## start Records

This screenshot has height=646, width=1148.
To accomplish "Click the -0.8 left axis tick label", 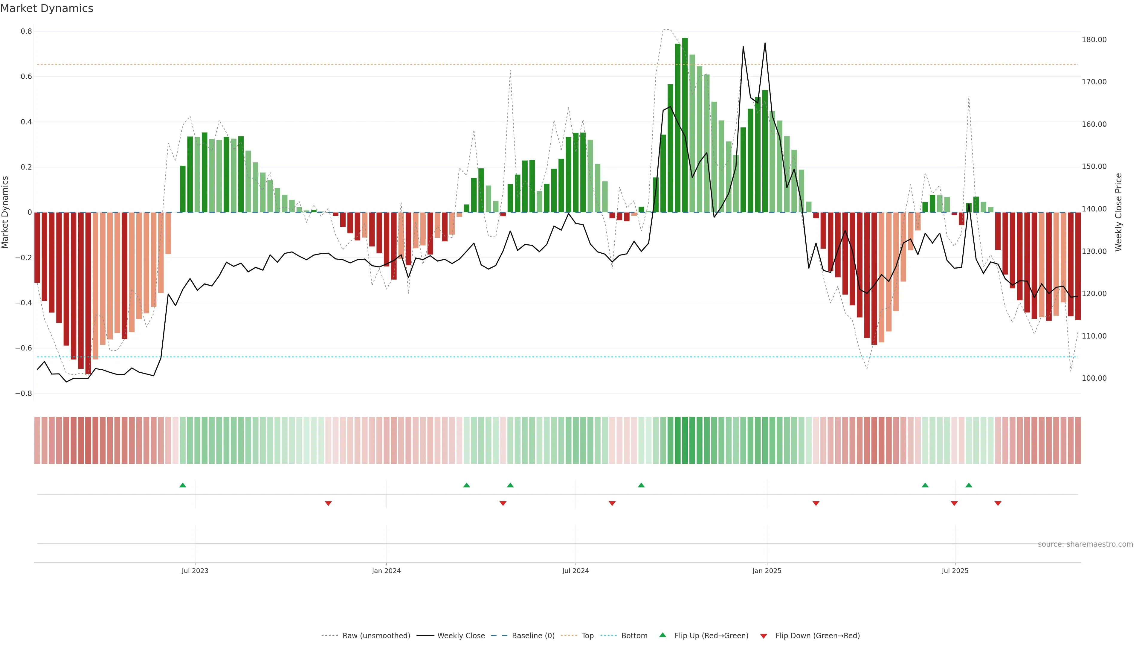I will 24,394.
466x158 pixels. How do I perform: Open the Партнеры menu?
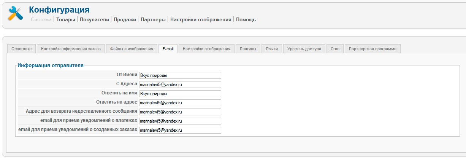pos(153,20)
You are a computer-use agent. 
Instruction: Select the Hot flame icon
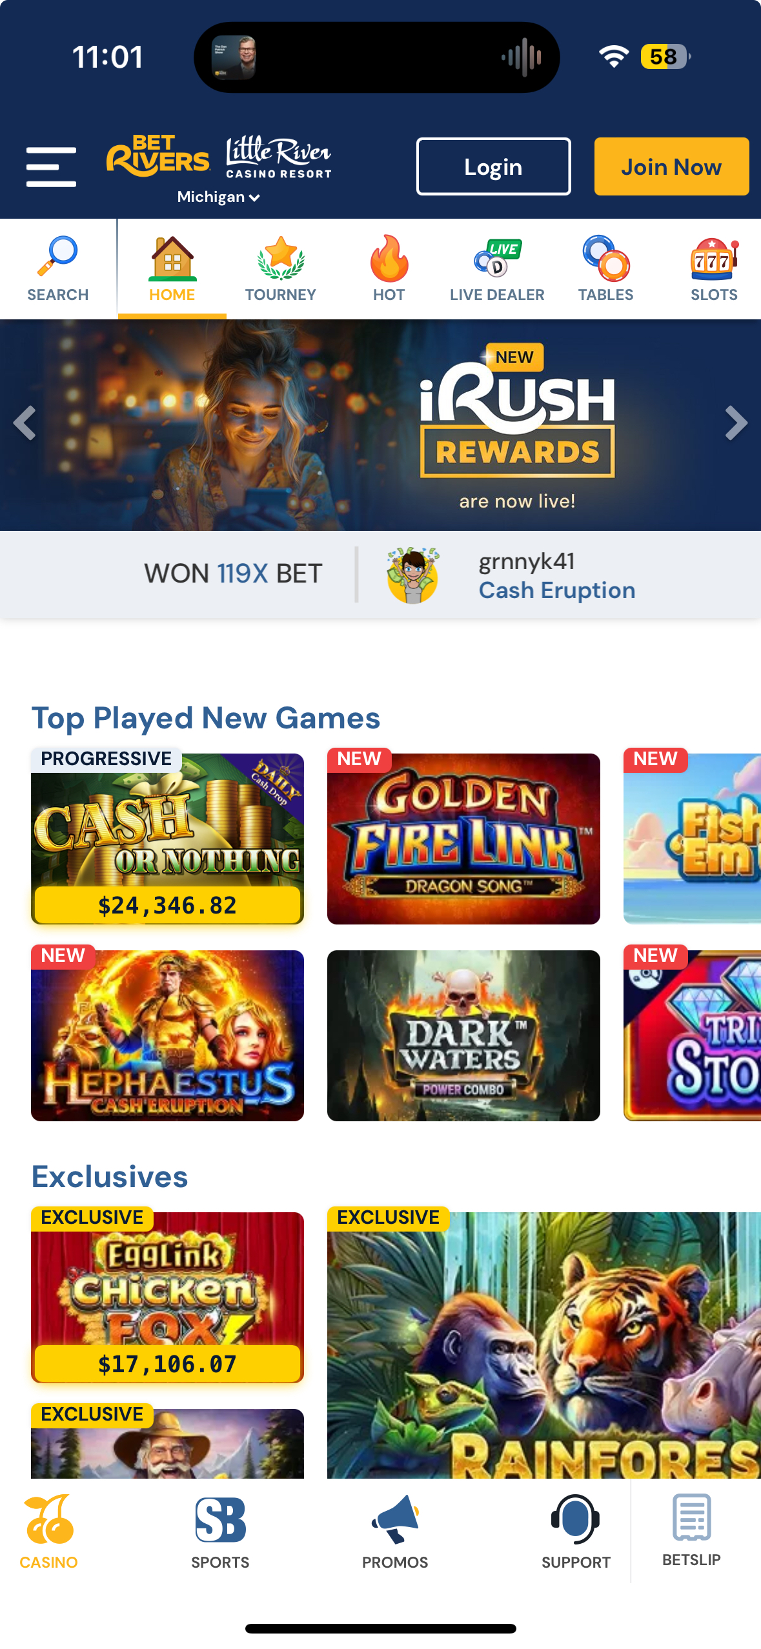coord(389,258)
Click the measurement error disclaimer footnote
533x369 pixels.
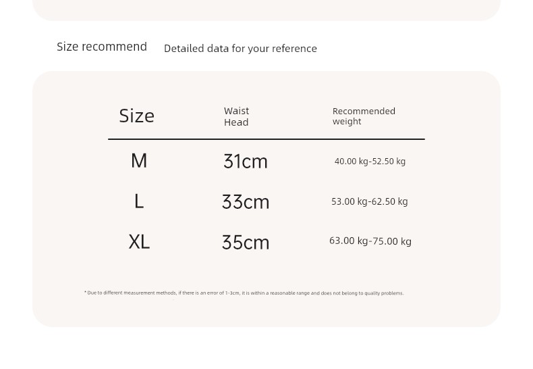244,293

## end Records

### Exercise task
Retype the stretch from the line containing "Click the measurement" through the end of the records, leaving the pictures out.

### Finished answer
Click the measurement error disclaimer footnote
533x369 pixels.
244,293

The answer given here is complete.